Otoritas Jepang telah resmi mencabut peringatan tsunami yang sempat dikeluarkan pasca gempa bumi berkekuatan Magnitudo (M) 6,9 mengguncang wilayah timur laut negara itu pada Jumat (12/12). Informasi ini disampaikan oleh Badan Meteorologi Jepang (JMA), seperti dilansir kantor berita AFP, Jumat (12/12/2025), dan juga dilaporkan oleh Internationalmedia.co.id – News. Hingga saat ini, belum ada laporan mengenai kerusakan signifikan maupun korban jiwa akibat guncangan tersebut.
Gempa terbaru ini tercatat terjadi pada pukul 11:44 waktu setempat, berpusat di lepas pantai prefektur Aomori dengan kedalaman sekitar 20 kilometer. Awalnya, JMA sempat menetapkan magnitudo gempa ini sebesar 6,7 sebelum kemudian merevisinya menjadi 6,9. Kondisi ini memberikan sedikit kelegaan setelah serangkaian aktivitas seismik yang melanda kawasan tersebut.

Guncangan pada Jumat ini datang hanya beberapa hari setelah gempa yang lebih besar, berkekuatan M 7,5, mengguncang wilayah yang sama pada Senin malam sebelumnya. Gempa Senin lalu dilaporkan oleh stasiun televisi NHK menyebabkan barang-barang berjatuhan dari rak, kerusakan pada jalan, pecahnya jendela, dan memicu gelombang tsunami setinggi hingga 70 sentimeter.
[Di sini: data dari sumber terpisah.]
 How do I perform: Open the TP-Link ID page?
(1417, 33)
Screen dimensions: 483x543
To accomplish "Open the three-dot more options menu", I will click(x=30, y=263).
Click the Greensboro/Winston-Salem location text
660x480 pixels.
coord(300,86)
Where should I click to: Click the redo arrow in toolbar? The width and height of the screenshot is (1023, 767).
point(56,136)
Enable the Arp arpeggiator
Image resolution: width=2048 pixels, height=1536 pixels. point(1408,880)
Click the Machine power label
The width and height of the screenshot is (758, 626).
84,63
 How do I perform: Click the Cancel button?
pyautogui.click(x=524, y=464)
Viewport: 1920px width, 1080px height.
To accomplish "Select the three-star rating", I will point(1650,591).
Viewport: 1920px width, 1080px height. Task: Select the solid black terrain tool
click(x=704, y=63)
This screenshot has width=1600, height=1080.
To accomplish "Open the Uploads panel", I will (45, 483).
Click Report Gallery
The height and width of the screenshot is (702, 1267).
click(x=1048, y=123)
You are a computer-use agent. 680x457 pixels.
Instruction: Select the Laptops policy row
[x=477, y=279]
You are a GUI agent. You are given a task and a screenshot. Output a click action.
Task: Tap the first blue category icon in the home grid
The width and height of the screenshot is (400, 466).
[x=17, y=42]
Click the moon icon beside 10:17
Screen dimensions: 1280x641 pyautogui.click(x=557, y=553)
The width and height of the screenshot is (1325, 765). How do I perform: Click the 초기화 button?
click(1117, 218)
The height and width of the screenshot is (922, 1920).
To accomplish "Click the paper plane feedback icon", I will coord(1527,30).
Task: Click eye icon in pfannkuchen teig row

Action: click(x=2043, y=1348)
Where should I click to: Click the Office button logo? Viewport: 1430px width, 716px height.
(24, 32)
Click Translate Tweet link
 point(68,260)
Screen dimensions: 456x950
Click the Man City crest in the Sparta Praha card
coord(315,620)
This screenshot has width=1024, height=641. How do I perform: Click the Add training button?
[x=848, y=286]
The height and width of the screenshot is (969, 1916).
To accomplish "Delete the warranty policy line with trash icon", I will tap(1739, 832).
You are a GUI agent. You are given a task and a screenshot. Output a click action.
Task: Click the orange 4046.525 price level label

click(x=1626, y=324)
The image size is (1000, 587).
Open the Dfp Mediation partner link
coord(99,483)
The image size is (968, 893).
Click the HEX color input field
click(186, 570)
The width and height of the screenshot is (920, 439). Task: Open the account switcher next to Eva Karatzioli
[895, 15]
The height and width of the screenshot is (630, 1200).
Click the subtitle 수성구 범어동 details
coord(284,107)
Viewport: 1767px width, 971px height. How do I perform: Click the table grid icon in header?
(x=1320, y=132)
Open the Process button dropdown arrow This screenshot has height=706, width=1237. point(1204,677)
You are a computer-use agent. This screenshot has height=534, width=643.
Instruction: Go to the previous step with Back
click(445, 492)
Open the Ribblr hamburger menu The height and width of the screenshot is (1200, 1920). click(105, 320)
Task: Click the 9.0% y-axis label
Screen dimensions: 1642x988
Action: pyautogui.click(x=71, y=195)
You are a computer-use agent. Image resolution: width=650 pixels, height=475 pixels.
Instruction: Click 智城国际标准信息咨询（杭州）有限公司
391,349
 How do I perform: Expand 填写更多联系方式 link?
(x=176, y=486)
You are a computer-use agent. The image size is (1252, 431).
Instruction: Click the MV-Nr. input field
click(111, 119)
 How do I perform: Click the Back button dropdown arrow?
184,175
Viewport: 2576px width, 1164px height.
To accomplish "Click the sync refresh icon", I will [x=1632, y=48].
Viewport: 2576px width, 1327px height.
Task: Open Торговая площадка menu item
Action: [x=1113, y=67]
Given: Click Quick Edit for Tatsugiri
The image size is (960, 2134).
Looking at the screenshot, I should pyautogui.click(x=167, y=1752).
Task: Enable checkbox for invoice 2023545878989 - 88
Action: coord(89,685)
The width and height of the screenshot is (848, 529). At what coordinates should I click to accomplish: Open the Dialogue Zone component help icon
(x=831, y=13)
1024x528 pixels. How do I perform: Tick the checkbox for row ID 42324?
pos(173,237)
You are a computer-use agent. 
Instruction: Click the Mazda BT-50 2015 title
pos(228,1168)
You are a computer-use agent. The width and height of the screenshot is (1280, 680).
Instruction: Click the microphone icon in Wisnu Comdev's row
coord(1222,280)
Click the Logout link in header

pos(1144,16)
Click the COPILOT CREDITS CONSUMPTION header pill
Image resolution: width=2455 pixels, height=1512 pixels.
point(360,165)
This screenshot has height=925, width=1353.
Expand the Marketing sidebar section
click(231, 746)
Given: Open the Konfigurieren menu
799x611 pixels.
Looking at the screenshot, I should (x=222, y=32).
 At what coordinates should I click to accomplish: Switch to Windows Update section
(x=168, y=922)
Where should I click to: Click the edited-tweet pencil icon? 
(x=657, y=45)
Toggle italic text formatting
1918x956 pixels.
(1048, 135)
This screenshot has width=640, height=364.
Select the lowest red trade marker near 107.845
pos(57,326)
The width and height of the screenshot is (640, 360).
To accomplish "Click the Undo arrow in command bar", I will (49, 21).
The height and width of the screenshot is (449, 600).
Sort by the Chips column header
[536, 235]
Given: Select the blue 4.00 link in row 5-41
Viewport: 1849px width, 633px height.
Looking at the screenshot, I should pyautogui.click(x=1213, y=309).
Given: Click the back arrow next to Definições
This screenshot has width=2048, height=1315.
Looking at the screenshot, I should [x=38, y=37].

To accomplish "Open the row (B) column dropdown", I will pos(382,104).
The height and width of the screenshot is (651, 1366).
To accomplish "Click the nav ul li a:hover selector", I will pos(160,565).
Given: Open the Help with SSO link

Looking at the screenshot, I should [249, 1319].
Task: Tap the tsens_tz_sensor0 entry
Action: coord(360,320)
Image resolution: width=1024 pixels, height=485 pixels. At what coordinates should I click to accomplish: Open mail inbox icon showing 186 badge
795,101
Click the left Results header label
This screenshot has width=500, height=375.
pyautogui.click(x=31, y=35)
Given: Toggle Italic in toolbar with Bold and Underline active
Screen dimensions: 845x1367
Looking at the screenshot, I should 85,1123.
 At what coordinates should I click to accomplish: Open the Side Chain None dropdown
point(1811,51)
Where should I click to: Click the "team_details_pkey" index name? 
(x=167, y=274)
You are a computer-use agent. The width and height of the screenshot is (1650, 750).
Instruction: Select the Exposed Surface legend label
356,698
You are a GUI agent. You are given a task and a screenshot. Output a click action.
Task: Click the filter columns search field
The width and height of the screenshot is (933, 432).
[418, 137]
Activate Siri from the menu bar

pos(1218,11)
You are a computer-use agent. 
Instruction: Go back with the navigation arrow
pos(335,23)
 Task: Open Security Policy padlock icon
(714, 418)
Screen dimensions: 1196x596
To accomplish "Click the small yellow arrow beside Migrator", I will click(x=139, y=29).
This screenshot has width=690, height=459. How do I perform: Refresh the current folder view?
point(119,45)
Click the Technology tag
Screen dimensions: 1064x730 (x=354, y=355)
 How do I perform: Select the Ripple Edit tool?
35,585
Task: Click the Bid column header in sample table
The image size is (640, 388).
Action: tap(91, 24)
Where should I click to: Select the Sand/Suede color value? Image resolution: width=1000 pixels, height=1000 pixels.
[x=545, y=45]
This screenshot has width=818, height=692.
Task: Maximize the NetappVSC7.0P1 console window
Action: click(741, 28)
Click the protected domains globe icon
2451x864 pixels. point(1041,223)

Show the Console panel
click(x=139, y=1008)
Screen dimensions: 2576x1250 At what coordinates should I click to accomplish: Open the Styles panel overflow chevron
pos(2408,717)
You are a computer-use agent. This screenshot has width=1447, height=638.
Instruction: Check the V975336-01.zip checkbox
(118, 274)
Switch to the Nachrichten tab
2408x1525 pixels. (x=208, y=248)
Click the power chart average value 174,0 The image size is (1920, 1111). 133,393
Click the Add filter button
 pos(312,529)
Namun, tingkat guncangan pada gempa Jumat ini disebut lebih rendah dibandingkan insiden sebelumnya.
Otoritas Regulasi Nuklir Jepang pada Jumat (12/12) memastikan bahwa tidak ada tanda-tanda anomali langsung yang terdeteksi di fasilitas nuklir yang berada di wilayah terdampak. Ini menjadi kabar baik di tengah kekhawatiran akan potensi dampak lanjutan.
Menariknya, setelah gempa Senin lalu, JMA telah mengeluarkan peringatan khusus yang menggarisbawahi potensi terjadinya gempa lain dengan ukuran serupa atau bahkan lebih besar dalam kurun waktu satu minggu ke depan. Peringatan tersebut mencakup area Sanriku di ujung timur laut pulau utama Jepang, Honshu, serta pulau Hokkaido, yang menghadap langsung ke Samudra Pasifik.
Wilayah ini memang memiliki sejarah kelam, dihantui oleh memori gempa bawah laut dahsyat berkekuatan M 9,0 pada tahun 2011. Bencana tersebut memicu tsunami mematikan yang menyebabkan sekitar 18.500 orang tewas atau hilang, meninggalkan trauma mendalam bagi penduduk setempat.
Jepang, dengan populasi sekitar 125 juta jiwa, terletak di atas empat lempeng tektonik utama di sepanjang tepi barat "Cincin Api" Pasifik, menjadikannya salah satu negara paling aktif secara seismik di dunia. Negara ini mengalami sekitar 1.500 guncangan setiap tahun, meskipun sebagian besar bersifat ringan. Namun, potensi kerusakan selalu ada, tergantung pada lokasi dan kedalaman gempa. Bahkan, pada Agustus 2024, JMA sempat mengeluarkan peringatan khusus pertamanya untuk bagian selatan pantai Pasifik Jepang, memperingatkan kemungkinan "gempa super besar" di sepanjang Palung Nankai.